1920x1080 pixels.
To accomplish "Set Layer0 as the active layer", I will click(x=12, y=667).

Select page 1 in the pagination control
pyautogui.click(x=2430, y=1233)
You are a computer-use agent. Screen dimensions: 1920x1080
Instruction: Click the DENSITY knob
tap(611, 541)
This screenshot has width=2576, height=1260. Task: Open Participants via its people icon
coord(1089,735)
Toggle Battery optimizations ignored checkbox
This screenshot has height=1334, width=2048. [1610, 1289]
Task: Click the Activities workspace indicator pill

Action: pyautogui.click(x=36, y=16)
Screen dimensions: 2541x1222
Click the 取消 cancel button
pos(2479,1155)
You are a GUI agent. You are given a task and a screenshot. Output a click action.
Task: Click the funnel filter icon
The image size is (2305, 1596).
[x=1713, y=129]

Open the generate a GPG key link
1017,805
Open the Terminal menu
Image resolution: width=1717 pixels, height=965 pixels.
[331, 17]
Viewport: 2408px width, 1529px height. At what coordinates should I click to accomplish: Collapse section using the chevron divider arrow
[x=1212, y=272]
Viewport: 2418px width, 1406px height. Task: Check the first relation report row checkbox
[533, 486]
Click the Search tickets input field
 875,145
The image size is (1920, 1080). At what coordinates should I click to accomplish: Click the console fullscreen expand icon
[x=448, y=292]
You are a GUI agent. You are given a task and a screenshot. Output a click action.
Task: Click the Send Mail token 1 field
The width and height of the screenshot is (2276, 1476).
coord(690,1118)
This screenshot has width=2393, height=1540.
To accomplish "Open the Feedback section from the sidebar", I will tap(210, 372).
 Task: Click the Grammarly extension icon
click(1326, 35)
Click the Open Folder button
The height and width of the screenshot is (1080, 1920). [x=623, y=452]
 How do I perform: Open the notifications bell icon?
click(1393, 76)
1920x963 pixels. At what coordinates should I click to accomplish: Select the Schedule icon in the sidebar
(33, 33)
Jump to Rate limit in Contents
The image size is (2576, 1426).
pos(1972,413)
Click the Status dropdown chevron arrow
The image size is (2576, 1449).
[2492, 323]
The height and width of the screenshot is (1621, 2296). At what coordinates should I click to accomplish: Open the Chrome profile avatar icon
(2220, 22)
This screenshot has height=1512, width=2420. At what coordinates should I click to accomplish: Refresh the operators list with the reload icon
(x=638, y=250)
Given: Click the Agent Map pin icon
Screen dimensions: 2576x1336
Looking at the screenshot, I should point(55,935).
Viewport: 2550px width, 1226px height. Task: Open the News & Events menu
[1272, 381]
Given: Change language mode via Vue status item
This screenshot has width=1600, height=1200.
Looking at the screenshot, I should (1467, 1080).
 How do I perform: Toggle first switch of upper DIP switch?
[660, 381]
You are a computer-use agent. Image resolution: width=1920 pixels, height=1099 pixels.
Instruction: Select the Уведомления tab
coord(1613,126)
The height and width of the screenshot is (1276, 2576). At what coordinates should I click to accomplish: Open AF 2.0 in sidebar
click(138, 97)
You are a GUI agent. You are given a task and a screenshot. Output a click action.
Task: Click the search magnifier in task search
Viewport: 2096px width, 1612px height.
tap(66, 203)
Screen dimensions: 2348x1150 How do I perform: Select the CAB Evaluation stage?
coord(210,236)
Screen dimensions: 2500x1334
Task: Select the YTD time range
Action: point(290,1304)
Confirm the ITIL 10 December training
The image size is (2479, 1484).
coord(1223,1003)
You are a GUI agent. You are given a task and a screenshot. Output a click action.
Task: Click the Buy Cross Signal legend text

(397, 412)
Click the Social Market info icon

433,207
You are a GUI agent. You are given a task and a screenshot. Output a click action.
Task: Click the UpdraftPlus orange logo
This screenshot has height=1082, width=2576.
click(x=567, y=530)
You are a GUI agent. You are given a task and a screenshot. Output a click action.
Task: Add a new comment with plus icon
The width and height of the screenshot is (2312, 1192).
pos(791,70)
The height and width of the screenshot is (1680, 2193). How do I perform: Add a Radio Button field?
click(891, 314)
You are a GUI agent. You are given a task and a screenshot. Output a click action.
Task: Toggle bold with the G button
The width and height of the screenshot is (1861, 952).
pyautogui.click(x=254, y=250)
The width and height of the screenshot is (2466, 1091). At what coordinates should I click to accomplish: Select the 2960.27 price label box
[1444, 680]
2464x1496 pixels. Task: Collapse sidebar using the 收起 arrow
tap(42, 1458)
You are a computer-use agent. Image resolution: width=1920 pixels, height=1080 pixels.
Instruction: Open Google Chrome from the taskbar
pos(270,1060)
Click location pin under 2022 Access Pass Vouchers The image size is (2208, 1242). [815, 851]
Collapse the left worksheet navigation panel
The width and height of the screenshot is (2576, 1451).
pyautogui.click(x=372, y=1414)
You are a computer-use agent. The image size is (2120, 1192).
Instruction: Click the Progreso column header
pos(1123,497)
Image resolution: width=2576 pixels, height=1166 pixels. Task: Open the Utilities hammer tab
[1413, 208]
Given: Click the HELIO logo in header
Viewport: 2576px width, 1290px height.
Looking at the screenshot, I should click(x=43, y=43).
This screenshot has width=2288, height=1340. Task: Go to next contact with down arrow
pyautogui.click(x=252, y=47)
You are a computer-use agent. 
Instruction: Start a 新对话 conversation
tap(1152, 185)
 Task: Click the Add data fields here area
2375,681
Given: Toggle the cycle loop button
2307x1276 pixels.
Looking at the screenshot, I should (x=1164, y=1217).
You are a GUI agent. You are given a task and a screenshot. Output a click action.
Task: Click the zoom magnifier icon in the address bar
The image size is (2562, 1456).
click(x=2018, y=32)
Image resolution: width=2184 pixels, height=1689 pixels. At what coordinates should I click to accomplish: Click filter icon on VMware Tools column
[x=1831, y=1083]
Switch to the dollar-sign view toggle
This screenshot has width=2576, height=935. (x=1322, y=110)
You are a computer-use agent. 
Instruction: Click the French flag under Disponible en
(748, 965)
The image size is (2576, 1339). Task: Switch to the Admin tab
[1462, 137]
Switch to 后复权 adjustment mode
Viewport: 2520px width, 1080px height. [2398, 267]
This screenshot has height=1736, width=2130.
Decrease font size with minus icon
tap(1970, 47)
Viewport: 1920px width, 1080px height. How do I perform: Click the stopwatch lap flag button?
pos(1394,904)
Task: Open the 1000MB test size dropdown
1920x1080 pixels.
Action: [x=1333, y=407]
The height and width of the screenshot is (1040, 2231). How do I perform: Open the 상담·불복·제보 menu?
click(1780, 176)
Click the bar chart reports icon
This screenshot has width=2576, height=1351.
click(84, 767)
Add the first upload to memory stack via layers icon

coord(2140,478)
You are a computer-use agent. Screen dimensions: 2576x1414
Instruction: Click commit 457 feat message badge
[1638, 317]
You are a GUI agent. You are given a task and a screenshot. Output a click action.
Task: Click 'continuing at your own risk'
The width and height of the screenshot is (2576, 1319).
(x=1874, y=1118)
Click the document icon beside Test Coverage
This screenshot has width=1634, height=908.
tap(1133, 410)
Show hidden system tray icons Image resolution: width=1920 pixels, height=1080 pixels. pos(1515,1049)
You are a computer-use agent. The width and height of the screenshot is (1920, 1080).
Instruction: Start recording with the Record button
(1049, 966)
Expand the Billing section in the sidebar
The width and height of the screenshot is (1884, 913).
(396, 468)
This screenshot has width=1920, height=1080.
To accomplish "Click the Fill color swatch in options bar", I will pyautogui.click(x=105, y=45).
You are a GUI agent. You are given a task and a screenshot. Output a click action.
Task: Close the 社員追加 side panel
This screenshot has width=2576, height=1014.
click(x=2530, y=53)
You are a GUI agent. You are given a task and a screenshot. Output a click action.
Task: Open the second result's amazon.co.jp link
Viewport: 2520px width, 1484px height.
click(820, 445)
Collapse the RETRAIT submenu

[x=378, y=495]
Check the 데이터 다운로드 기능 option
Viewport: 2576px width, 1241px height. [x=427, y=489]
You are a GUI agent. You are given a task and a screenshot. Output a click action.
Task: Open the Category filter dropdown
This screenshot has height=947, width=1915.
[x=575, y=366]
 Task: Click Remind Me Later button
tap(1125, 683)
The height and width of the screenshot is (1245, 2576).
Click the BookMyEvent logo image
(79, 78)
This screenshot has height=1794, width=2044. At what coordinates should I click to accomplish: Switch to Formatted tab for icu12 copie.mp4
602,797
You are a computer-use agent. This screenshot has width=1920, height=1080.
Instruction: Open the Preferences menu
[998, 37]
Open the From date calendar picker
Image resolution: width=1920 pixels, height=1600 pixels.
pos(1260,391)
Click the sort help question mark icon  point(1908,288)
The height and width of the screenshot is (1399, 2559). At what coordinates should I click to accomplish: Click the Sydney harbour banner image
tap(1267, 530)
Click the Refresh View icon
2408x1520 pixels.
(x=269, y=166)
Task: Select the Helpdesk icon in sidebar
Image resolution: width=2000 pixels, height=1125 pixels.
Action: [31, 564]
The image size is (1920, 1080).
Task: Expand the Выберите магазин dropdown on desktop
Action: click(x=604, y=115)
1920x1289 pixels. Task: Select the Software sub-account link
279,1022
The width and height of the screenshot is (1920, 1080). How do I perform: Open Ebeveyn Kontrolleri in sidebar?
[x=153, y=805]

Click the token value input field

How to complete this task: Take from the material above every line that includes the word "will".

Exercise answer:
To accomplish "Set Layer0 as the active layer", I will click(x=12, y=667).
To accomplish "Open the Feedback section from the sidebar", I will tap(210, 372).
To accomplish "Click the Fill color swatch in options bar", I will pyautogui.click(x=105, y=45).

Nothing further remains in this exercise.